I’m writing this post because I want to share this with our team at iThemes, but also to those outside of our circle. This is not rocket science. It’s things you’ve heard over and over about simple task management …
BUT … if you don’t have a to-do list going … today is the day to GET ONE.
Some more background to the post: I exhaust our team sometimes because I’ll throw something onto their plate, thinking in my mind that they’ll put it on their own super, simple, silly stupid to-do list and get to it when they can. But I think many times they feel their load getting heavier and heavier when in fact, I am trusting them to prioritize it themselves (unless I’ve given them my preference).
Anyway, during the course of a day, I’ll put a ton of tasks on my own list, prioritizing them according to relevance and temperature of the heat coming off the fire they might represent (aka by priority).
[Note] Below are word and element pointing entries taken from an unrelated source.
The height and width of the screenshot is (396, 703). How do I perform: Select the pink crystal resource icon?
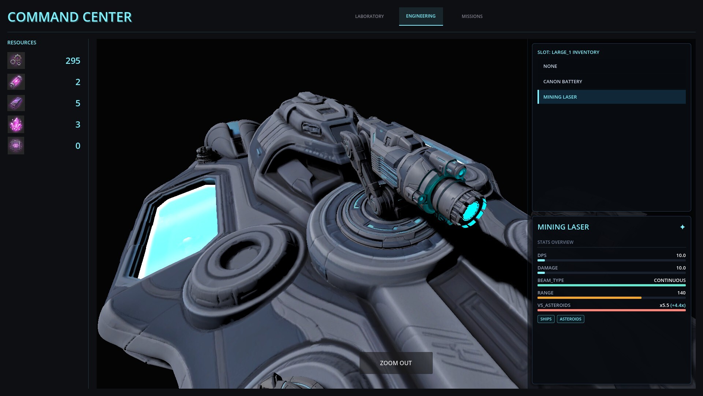click(16, 124)
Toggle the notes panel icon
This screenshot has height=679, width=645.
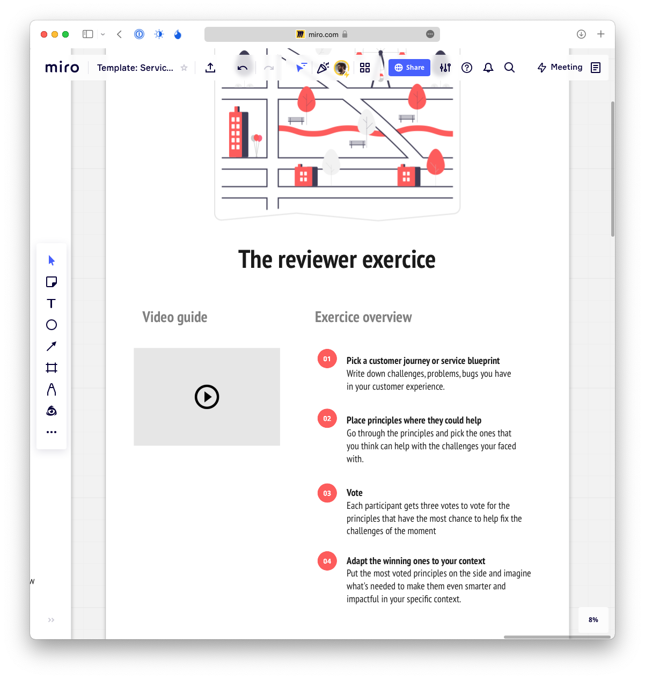596,68
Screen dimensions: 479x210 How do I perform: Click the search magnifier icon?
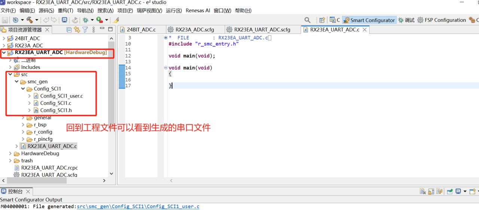[x=307, y=20]
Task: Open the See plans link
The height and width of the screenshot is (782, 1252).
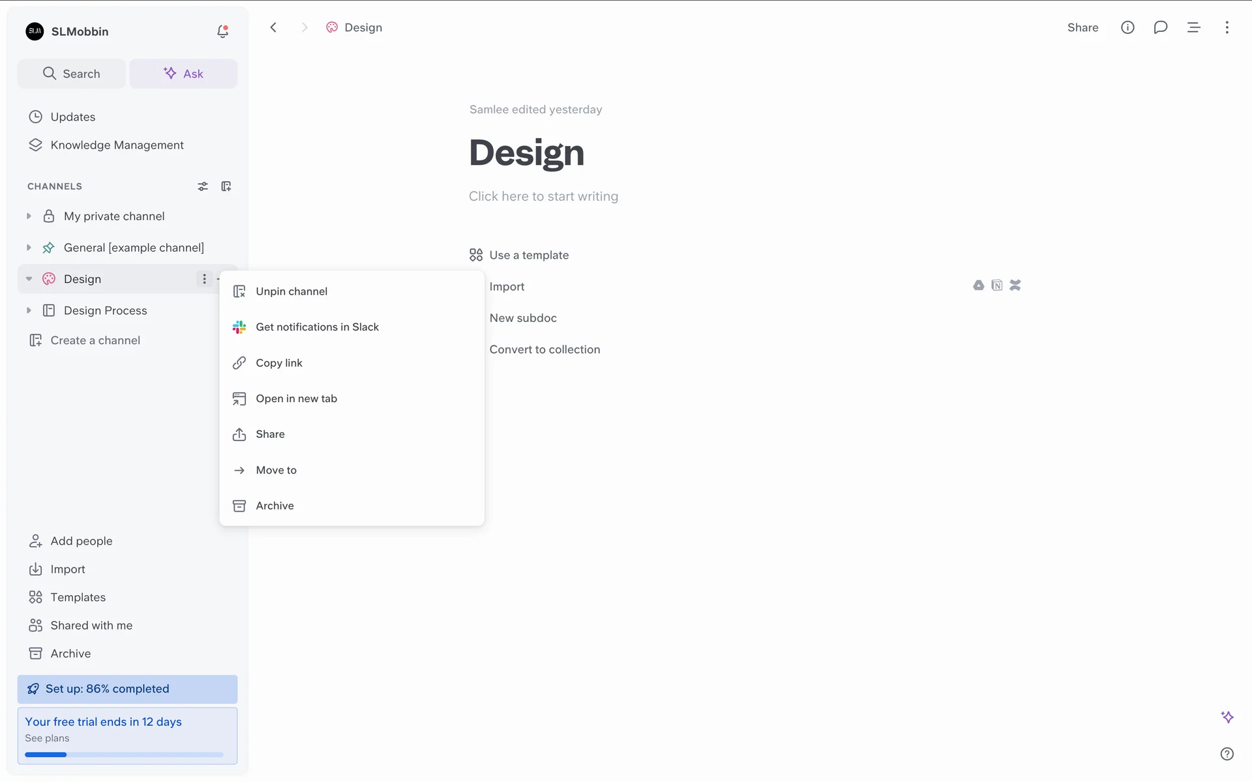Action: coord(47,738)
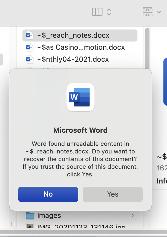Click Word icon next to ~$nthly04-2021.docx
Image resolution: width=167 pixels, height=237 pixels.
coord(29,59)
So when it comes to getting tasks done, I’m a juggler and a firefighter. I know it’s not realistic to think everyone operates the way I do, but I do have the same expectations my boss in college did after she riped me left, right, up and down for asking too many questions about projects.
She told me to … Be Self Directed. Manage Your Own Time. And Take Initiative.
I took it and ran with it … and honestly, it’s been freeing to me.
If she had allowed me to ask her every stupid question about the projects she entrusted me with, they and I would have toiled in mediocrity. Instead, I took her words to heart and took the initiative, owned those projects, and got invaluable experience, exposure and opportunities out of my time there.
Wow, what a tangent to get to my thoughts about simple to-do lists!
OK, here are my thoughts on how I juggle all the various tasks I have going on in any given day…
- Keep it simple – I use a text editor (TextEdit on the Mac; Notepad on the PC) and put all my important tasks there, plus important information (like copy and paste stuff I do all the time, links to important sites, and yes, even our office’s mailing address). I don’t use fancy but cool online software for this. It’s not pretty. It’s just simple text in a simple window.
- Shuffle tasks according to priority – I record each task I need to do (or am assigned) and reorder them on my list according to priority as I go throughout the day. Shuffling them helps me knock off tasks easier. Often, I’ll do the ones I can erase fast.
- Put quick descriptions next to them – I keep it brief, but if I might forget the context of the to-do item later, I remind myself what it’s about in short fashion; sometimes I’ll even put quick indents underneath one main item to separate out sub-tasks.
- Record Wish List tasks below priority ones – There are always long-term projects that will take WAY too much time to do and frankly, aren’t a priority. I have my long-term wish list segregated from my “on fire” tasks. Most of them won’t ever get done. In fact today I was looking at them and loathing them … procrastination is good sometimes. They are at the bottom for a reason.
There you go. Many of you will violently disagree with my method. Good for you, I want to hear from you!
But everyone’s different, and I do know that many people don’t even have a list … so start somewhere simple and refine it later.